| Problem |
Lines below starting with the line with "At what coordinates should I click to accomplish: Select" and going on through the line with "Where should I click to: Click the video" must be output exactly; the rest of the records must be left out.

| Exercise data |
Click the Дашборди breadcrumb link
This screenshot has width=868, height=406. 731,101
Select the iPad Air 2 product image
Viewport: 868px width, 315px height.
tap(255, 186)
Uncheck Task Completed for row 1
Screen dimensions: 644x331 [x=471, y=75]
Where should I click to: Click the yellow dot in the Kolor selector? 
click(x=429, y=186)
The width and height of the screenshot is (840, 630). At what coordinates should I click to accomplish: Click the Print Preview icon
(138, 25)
* * *
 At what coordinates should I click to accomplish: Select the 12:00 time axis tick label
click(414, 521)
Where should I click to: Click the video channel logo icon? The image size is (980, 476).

| Result of this exercise |
 At what coordinates should I click to accomplish: Select the 12:00 time axis tick label
click(414, 521)
Where should I click to: Click the video channel logo icon? The image size is (980, 476).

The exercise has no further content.